Text to read »
"""

Posts tagged ‘Troy Resources Ltd (TRY)’

Clarifying cash costs

June 27th, 2013

The World Gold Council wants miners to report expenses more thoroughly

by Greg Klein

According to convention, gold can be mined for a few hundred bucks an ounce. Or, when byproduct metals are factored in, for less than nothing. But that method of reporting cash costs might be coming to an end, thanks to the World Gold Council. On June 27 the agency prodded companies to report “all-in sustaining costs” and “all-in costs metrics” to include “additional costs which reflect the varying costs of producing gold over the life cycle of a mine.” That includes exploration.

The guidelines aren’t compulsory, even for WGC members. Nevertheless council spokesperson Terry Heymann said, “We expect that many will use these new metrics, providing further consistency for investors and other stakeholders.”

"""

Short problem 1 »
Copy the records word for word, from the line with "will pyautogui.click(x=318, y=1006)." up to and including the line with "click(x=527, y=832)".

Given information »
"""

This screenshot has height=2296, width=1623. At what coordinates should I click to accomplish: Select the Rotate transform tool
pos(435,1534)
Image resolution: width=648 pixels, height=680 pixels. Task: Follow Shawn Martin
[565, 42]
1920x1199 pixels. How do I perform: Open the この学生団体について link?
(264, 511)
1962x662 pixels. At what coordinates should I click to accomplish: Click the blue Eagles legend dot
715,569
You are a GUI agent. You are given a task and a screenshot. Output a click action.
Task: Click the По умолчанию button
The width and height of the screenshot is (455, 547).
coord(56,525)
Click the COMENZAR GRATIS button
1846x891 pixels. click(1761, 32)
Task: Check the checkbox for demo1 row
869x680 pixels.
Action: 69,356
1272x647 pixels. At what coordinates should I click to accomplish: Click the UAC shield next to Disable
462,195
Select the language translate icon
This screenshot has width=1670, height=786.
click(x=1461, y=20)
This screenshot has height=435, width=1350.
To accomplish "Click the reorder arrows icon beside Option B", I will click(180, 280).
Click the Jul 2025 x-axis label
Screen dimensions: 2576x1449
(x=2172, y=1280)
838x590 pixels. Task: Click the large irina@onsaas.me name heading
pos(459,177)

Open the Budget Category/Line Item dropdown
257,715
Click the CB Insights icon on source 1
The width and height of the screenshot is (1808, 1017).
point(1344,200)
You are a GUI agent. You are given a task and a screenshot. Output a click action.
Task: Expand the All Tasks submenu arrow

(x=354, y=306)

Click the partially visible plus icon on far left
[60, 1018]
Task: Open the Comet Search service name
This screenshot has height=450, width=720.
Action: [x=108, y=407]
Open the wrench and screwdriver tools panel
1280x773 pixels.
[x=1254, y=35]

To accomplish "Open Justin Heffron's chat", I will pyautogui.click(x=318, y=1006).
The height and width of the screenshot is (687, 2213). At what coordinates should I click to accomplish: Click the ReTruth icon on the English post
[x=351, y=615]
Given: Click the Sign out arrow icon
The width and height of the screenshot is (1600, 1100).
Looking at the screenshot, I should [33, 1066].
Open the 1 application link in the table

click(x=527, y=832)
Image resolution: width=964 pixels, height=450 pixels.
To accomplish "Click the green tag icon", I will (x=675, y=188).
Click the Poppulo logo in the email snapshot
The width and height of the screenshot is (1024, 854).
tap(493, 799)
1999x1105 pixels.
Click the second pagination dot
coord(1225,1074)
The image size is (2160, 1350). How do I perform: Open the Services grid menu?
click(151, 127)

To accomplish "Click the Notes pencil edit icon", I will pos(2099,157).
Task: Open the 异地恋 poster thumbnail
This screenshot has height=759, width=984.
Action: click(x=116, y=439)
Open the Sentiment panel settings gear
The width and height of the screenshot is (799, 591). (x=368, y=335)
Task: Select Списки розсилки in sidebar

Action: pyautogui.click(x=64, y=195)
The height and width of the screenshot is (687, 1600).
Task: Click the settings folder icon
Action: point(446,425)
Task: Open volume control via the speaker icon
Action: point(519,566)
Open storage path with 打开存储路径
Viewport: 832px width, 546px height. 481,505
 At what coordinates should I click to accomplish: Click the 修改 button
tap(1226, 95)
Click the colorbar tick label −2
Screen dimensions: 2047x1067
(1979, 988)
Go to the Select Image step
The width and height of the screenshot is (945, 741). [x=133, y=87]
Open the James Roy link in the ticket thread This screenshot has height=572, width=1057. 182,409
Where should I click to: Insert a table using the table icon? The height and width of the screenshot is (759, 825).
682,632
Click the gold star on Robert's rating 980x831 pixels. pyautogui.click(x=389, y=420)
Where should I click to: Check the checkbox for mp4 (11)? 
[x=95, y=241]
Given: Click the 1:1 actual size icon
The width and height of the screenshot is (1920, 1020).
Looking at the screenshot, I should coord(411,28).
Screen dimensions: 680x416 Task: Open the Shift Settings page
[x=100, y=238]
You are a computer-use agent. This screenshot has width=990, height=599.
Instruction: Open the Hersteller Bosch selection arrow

"""

Short problem 2 »
Write out the article on gold mining costs from "by Greg Klein" up to and including "That includes exploration.", putting "dollars" in place of "bucks".

Task answer 1 »
To accomplish "Open Justin Heffron's chat", I will pyautogui.click(x=318, y=1006).
The height and width of the screenshot is (687, 2213). At what coordinates should I click to accomplish: Click the ReTruth icon on the English post
[x=351, y=615]
Given: Click the Sign out arrow icon
The width and height of the screenshot is (1600, 1100).
Looking at the screenshot, I should [33, 1066].
Open the 1 application link in the table

click(x=527, y=832)

Task answer 2 »
by Greg Klein

According to convention, gold can be mined for a few hundred dollars an ounce. Or, when byproduct metals are factored in, for less than nothing. But that method of reporting cash costs might be coming to an end, thanks to the World Gold Council. On June 27 the agency prodded companies to report “all-in sustaining costs” and “all-in costs metrics” to include “additional costs which reflect the varying costs of producing gold over the life cycle of a mine.” That includes exploration.